What is asked: Reproduce every line of the following material verbatim.

··· Dataset records

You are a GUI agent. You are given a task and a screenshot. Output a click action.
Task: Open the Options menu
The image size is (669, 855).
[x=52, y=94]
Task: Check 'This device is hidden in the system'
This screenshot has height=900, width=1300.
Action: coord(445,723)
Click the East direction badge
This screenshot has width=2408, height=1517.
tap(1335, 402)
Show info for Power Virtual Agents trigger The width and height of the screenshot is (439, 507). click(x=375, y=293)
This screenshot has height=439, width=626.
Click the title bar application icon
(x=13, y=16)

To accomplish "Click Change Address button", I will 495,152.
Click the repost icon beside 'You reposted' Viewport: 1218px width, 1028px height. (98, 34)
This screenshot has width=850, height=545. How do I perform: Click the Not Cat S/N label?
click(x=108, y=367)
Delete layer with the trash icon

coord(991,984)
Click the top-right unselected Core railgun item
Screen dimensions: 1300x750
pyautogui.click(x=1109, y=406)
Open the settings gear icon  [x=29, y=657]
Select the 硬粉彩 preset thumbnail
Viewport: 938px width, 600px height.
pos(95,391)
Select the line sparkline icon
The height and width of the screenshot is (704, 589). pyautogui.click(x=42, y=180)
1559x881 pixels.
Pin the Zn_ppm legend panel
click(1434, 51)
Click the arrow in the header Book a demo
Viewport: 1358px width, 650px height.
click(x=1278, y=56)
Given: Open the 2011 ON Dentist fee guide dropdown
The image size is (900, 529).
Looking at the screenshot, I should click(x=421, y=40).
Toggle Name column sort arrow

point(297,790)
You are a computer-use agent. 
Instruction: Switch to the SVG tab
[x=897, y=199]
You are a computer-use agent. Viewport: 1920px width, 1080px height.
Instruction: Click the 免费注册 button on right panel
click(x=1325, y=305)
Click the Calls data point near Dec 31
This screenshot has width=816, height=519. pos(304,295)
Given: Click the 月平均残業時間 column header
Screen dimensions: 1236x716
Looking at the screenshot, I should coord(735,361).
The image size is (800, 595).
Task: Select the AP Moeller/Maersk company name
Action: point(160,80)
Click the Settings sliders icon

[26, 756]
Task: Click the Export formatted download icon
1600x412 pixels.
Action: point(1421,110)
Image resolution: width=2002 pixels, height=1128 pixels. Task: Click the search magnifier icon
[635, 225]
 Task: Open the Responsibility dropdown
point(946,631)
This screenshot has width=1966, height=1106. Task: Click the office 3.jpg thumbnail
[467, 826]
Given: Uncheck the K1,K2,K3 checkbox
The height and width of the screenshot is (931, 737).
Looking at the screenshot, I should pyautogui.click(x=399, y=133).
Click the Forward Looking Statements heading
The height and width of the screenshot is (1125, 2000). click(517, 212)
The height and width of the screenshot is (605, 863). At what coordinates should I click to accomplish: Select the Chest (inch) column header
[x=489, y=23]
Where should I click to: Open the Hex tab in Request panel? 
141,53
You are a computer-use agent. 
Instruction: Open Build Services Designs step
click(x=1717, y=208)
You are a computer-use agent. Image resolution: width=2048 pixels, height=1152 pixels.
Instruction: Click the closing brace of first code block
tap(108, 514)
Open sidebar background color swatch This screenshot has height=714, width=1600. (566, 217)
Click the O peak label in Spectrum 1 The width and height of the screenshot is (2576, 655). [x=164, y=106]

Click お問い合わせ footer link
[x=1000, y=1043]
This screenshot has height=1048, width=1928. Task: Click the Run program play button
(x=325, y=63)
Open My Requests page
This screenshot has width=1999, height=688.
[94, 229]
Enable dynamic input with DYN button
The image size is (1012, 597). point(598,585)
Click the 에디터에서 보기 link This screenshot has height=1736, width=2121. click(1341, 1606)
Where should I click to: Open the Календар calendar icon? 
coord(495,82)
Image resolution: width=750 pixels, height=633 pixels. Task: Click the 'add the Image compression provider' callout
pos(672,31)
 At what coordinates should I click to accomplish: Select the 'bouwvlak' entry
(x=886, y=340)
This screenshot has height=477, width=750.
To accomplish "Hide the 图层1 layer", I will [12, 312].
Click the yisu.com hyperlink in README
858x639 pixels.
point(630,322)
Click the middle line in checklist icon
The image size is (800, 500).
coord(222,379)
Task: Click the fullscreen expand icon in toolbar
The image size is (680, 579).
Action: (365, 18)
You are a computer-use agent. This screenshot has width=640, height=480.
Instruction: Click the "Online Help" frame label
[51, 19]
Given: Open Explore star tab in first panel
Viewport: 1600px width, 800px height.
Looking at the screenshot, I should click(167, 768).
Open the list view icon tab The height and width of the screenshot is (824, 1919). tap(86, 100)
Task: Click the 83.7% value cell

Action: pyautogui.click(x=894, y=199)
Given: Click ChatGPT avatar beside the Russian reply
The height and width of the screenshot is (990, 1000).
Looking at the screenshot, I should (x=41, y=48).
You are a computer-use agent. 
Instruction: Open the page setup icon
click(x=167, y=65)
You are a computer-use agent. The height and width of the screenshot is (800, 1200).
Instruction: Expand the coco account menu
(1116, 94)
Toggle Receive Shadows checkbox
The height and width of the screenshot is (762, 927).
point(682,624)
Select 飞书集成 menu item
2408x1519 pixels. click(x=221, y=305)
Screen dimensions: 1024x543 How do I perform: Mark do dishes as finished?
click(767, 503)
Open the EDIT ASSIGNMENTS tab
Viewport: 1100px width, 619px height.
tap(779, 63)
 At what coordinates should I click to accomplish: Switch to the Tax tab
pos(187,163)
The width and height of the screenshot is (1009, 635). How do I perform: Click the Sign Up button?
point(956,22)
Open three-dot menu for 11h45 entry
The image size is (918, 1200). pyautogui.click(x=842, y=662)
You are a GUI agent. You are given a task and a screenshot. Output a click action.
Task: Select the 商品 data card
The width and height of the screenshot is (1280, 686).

······

Output:
You are a GUI agent. You are given a task and a screenshot. Output a click action.
Task: Open the Options menu
The image size is (669, 855).
[x=52, y=94]
Task: Check 'This device is hidden in the system'
This screenshot has height=900, width=1300.
Action: coord(445,723)
Click the East direction badge
This screenshot has width=2408, height=1517.
tap(1335, 402)
Show info for Power Virtual Agents trigger The width and height of the screenshot is (439, 507). click(x=375, y=293)
This screenshot has height=439, width=626.
Click the title bar application icon
(x=13, y=16)

To accomplish "Click Change Address button", I will 495,152.
Click the repost icon beside 'You reposted' Viewport: 1218px width, 1028px height. (98, 34)
This screenshot has width=850, height=545. How do I perform: Click the Not Cat S/N label?
click(x=108, y=367)
Delete layer with the trash icon

coord(991,984)
Click the top-right unselected Core railgun item
Screen dimensions: 1300x750
pyautogui.click(x=1109, y=406)
Open the settings gear icon  [x=29, y=657]
Select the 硬粉彩 preset thumbnail
Viewport: 938px width, 600px height.
pos(95,391)
Select the line sparkline icon
The height and width of the screenshot is (704, 589). pyautogui.click(x=42, y=180)
1559x881 pixels.
Pin the Zn_ppm legend panel
click(1434, 51)
Click the arrow in the header Book a demo
Viewport: 1358px width, 650px height.
click(x=1278, y=56)
Given: Open the 2011 ON Dentist fee guide dropdown
The image size is (900, 529).
Looking at the screenshot, I should click(x=421, y=40).
Toggle Name column sort arrow

point(297,790)
You are a computer-use agent. 
Instruction: Switch to the SVG tab
[x=897, y=199]
You are a computer-use agent. Viewport: 1920px width, 1080px height.
Instruction: Click the 免费注册 button on right panel
click(x=1325, y=305)
Click the Calls data point near Dec 31
This screenshot has width=816, height=519. pos(304,295)
Given: Click the 月平均残業時間 column header
Screen dimensions: 1236x716
Looking at the screenshot, I should coord(735,361).
The image size is (800, 595).
Task: Select the AP Moeller/Maersk company name
Action: point(160,80)
Click the Settings sliders icon

[26, 756]
Task: Click the Export formatted download icon
1600x412 pixels.
Action: point(1421,110)
Image resolution: width=2002 pixels, height=1128 pixels. Task: Click the search magnifier icon
[635, 225]
 Task: Open the Responsibility dropdown
point(946,631)
This screenshot has width=1966, height=1106. Task: Click the office 3.jpg thumbnail
[467, 826]
Given: Uncheck the K1,K2,K3 checkbox
The height and width of the screenshot is (931, 737).
Looking at the screenshot, I should pyautogui.click(x=399, y=133).
Click the Forward Looking Statements heading
The height and width of the screenshot is (1125, 2000). click(517, 212)
The height and width of the screenshot is (605, 863). At what coordinates should I click to accomplish: Select the Chest (inch) column header
[x=489, y=23]
Where should I click to: Open the Hex tab in Request panel? 
141,53
You are a computer-use agent. 
Instruction: Open Build Services Designs step
click(x=1717, y=208)
You are a computer-use agent. Image resolution: width=2048 pixels, height=1152 pixels.
Instruction: Click the closing brace of first code block
tap(108, 514)
Open sidebar background color swatch This screenshot has height=714, width=1600. (566, 217)
Click the O peak label in Spectrum 1 The width and height of the screenshot is (2576, 655). [x=164, y=106]

Click お問い合わせ footer link
[x=1000, y=1043]
This screenshot has height=1048, width=1928. Task: Click the Run program play button
(x=325, y=63)
Open My Requests page
This screenshot has width=1999, height=688.
[94, 229]
Enable dynamic input with DYN button
The image size is (1012, 597). point(598,585)
Click the 에디터에서 보기 link This screenshot has height=1736, width=2121. click(1341, 1606)
Where should I click to: Open the Календар calendar icon? 
coord(495,82)
Image resolution: width=750 pixels, height=633 pixels. Task: Click the 'add the Image compression provider' callout
pos(672,31)
 At what coordinates should I click to accomplish: Select the 'bouwvlak' entry
(x=886, y=340)
This screenshot has height=477, width=750.
To accomplish "Hide the 图层1 layer", I will [12, 312].
Click the yisu.com hyperlink in README
858x639 pixels.
point(630,322)
Click the middle line in checklist icon
The image size is (800, 500).
coord(222,379)
Task: Click the fullscreen expand icon in toolbar
The image size is (680, 579).
Action: (365, 18)
You are a computer-use agent. This screenshot has width=640, height=480.
Instruction: Click the "Online Help" frame label
[51, 19]
Given: Open Explore star tab in first panel
Viewport: 1600px width, 800px height.
Looking at the screenshot, I should click(167, 768).
Open the list view icon tab The height and width of the screenshot is (824, 1919). tap(86, 100)
Task: Click the 83.7% value cell

Action: pyautogui.click(x=894, y=199)
Given: Click ChatGPT avatar beside the Russian reply
The height and width of the screenshot is (990, 1000).
Looking at the screenshot, I should (x=41, y=48).
You are a computer-use agent. 
Instruction: Open the page setup icon
click(x=167, y=65)
You are a computer-use agent. The height and width of the screenshot is (800, 1200).
Instruction: Expand the coco account menu
(1116, 94)
Toggle Receive Shadows checkbox
The height and width of the screenshot is (762, 927).
point(682,624)
Select 飞书集成 menu item
2408x1519 pixels. click(x=221, y=305)
Screen dimensions: 1024x543 How do I perform: Mark do dishes as finished?
click(767, 503)
Open the EDIT ASSIGNMENTS tab
Viewport: 1100px width, 619px height.
tap(779, 63)
 At what coordinates should I click to accomplish: Switch to the Tax tab
pos(187,163)
The width and height of the screenshot is (1009, 635). How do I perform: Click the Sign Up button?
point(956,22)
Open three-dot menu for 11h45 entry
The image size is (918, 1200). pyautogui.click(x=842, y=662)
You are a GUI agent. You are given a task and a screenshot. Output a click action.
Task: Select the 商品 data card
The width and height of the screenshot is (1280, 686).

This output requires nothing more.